He had heard even more than his worst misgivings had suggested to him, and the shock of it had destroyed something of his self-control. For the time being he was in no lenient mood.
"I know what people will say!" Richard exclaimed. "Do you suppose I have not thought of it a thousand times? I know what I should say if I did not know the circumstances. It is the circumstances that make the difference."
"The fact that they are your circumstances, and not another man's," began Tredennis; but there he checked himself. "I beg your pardon," he said, coldly. "I have no right to meet your confidence with blame. It will do no good. If I can give you no help, I might better be silent. There were circumstances which appeared extenuating to you, I suppose."

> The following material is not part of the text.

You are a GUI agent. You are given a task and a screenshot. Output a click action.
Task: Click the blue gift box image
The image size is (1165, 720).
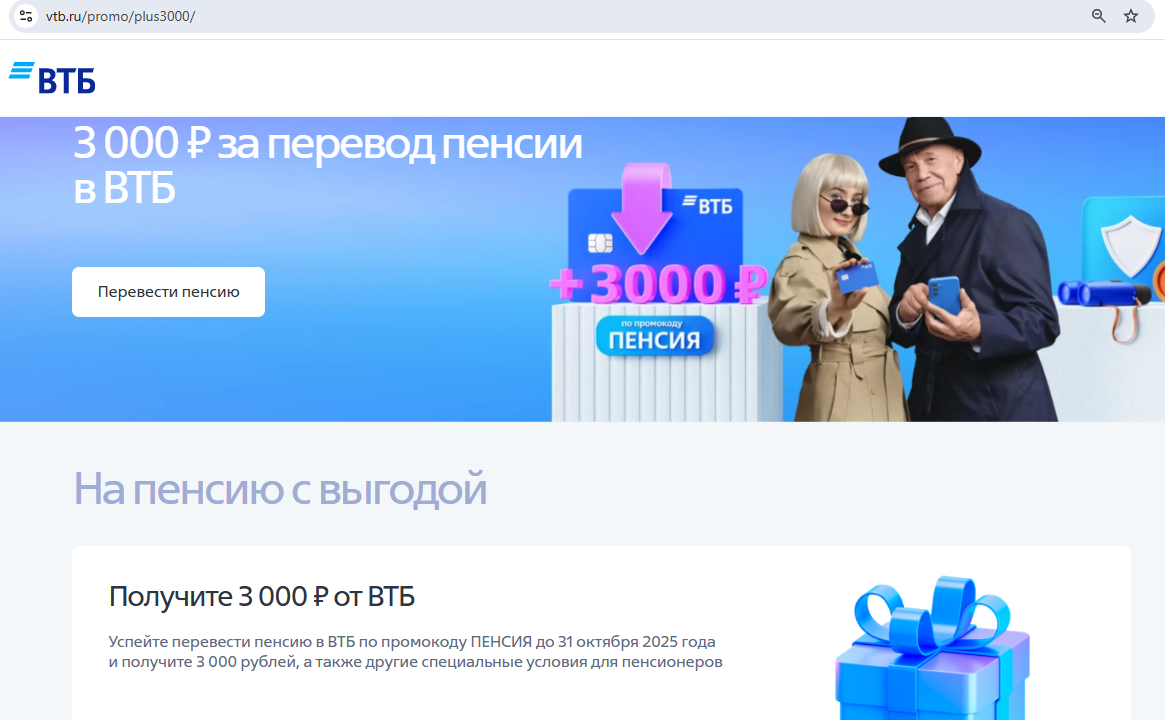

He was angered by his own anger, as he had often been before. He told himself that he was making the matter a personal cause, as usual; but how could he hear that her very generosity and simplicity had been used against her by the man who should have guarded her interests as his first duty, without burning with sharp and fierce indignation.
"If I understand you," he said, "your only hope of recovering what you have lost lies in the success of the Westoria scheme?"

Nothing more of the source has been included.